# START OF EXTRACTED MATERIAL

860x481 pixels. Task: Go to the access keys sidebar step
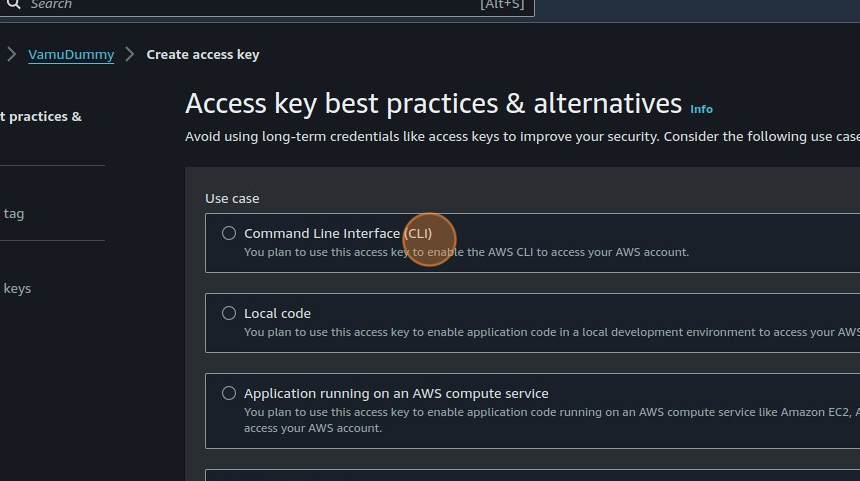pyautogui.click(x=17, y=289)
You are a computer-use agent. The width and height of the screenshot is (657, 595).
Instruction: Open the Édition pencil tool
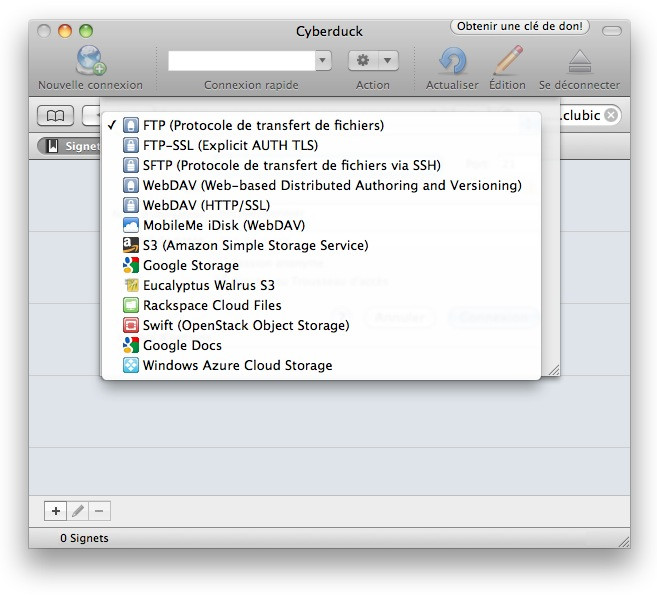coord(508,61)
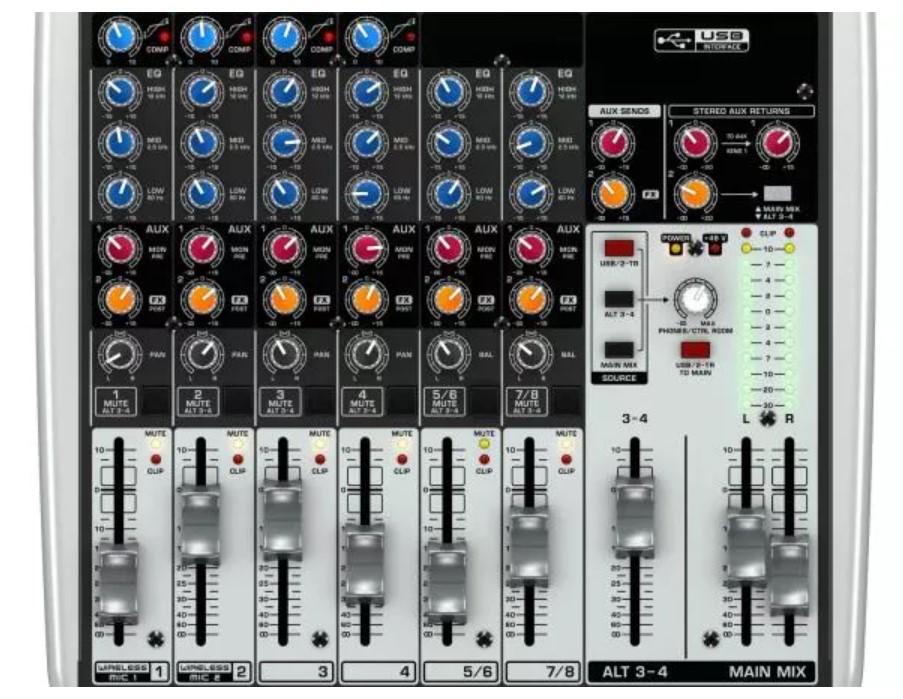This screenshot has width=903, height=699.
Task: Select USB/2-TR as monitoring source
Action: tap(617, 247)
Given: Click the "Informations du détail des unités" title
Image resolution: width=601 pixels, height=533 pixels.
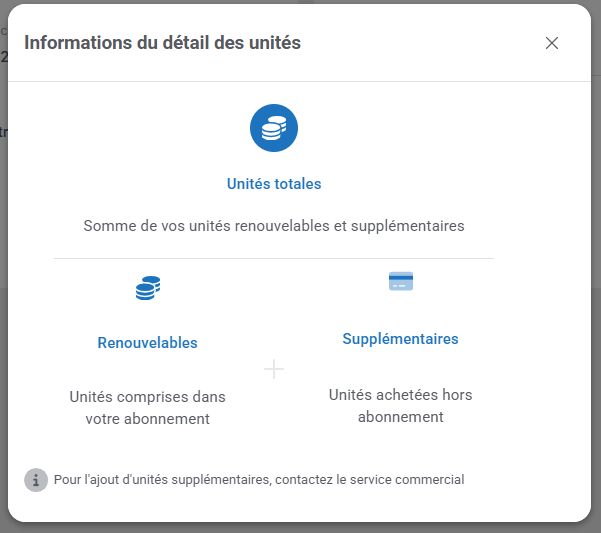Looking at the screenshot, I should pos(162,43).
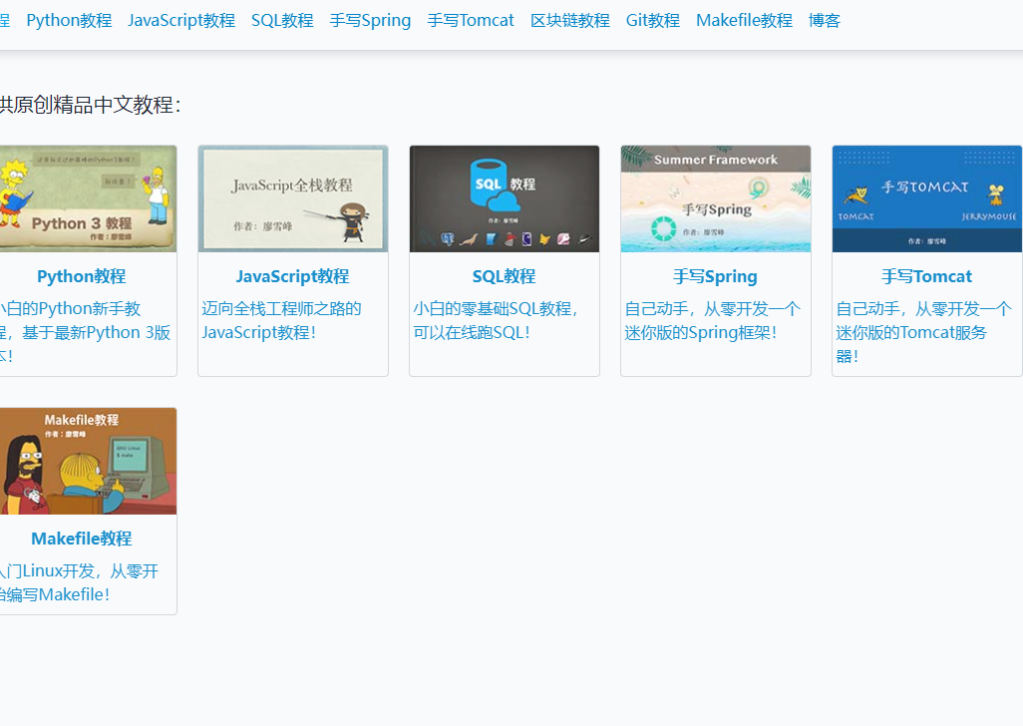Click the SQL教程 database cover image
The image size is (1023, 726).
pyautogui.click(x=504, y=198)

# END OF EXTRACTED MATERIAL

Reproduce the lines of the listing from the line containing "Given: Click the" through the end of the listing, including both ends, and leave the pictures out.

## COMPLETE ANSWER
Given: Click the "Informations du détail des unités" title
Image resolution: width=601 pixels, height=533 pixels.
Looking at the screenshot, I should pos(162,43).
Click the SQL教程 database cover image
The image size is (1023, 726).
pyautogui.click(x=504, y=198)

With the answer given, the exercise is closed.